Spencer does not spend lots of time planning his outings. He simply looks at the map and quickly chooses a basic route that would be the reference to get from point B to summit X all the while following the path of least resistance.
About speed:
Inge: “It takes about 4 hours to climb UWJ via the trail but took 8 hours including bushwhack from JBL, at least twice as long. If something goes wrong while I am climbing I try to fix it. For instance, once without the proper shoes on an Upper Wolf Jaw slide that was too steep for me I had to backtrack down and chose another route. Not easy because I focus on moving fast.”
Spencer: “I figured that my average bushwhacking speed is .5-mile per hour and sometimes even ¼-mile per hour!”
What about the very first High Peak bushwhack:
Inge: Her first 46 high peaks bushwhacking, and the toughest one to date, was the one on which she completed her first round of the 46: Allen! Up to that day she had never used a GPS or bushwhacked. She went via Sand Brook from the Elk Lake – Marcy Trail, August 2, 2000.
Spencer: His very first peak reached bushwhacking was Phelps from the Pelkey Basin side.
About being easier in winter:
Inge: “Most of the B46 were reached in summer, in winter it is too hard!” “On the other hand winter without climbing is unimaginable. It’s the best!” “The Lower 54 in winter, as in summer, required a lot more planning, no spontaneity allowed due to the lack of familiarity with the terrain and location. Navigating skills are being tested for the 54 in winter which is not the case for the B46, as after a few rounds of summer and winter one has a sense of the peaks geography. Therefore the unknown and the nature of the winter season made it more challenging than anything else. I often came close to giving up the 100W but my husband “made me do it”. Carl kept encouraging me, and he knew I could do it. Plus he came along many times and was always game for the many necessary reconnaissance trips. “
Spencer reached about one third in winter but found out quickly that breaking trail away from a trail was no picnic. He realized that his build was a significant hindrance, making spruce traps an issue when every step one ends up in a cave!
About role models:
Inge: “I hope it encourages others to do it and have as much of a good time.”

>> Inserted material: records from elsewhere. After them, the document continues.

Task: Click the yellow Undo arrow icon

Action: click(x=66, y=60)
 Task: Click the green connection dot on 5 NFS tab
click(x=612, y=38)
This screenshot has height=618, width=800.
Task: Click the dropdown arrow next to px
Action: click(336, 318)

Spencer: “On some level I enjoy being a role model as it makes me feel good if it means sharing the memories and helping others select routes and enjoy the outdoors as I do. “
About up or down:
Spencer: “I call it "The Rule of Up"! Heading up funnels you to the top. If you keep going up and you know you are on the flanks of the peak you will eventually get there. There is no "Rule of Down" because you have the entire circumference of the base of the peak and you could easily fall off the wrong side of the mountain and end up miles from your planned destination. It's much harder to find a route from the top than the bottom. But on the other hand I find it much easier to bushwhack downhill through the thick.”
Inge: “Bushwhacking towards the summit is easier than finding a route down - easy to follow up to a point, but once you head slightly off bearing you just get further and further from your destination. The summit whack converges on a point, but the descent converges on a circle of unlimited points.”
And how about concluding with a quote from William Chapman White (1903-1955) in Adirondack Country- 1954?
“As a man tramps the woods to the lake, he knows he will find pines and lilies, blue heron and golden shiners, shadows on the rocks and the glint of light on the wavelets, just as they were in the summer of 1354, as they will be in 2054 and beyond. He can stand on a rock by the shore and be in a past he could not have known, in a future he will never see. He can be part of time that was and time yet to come.”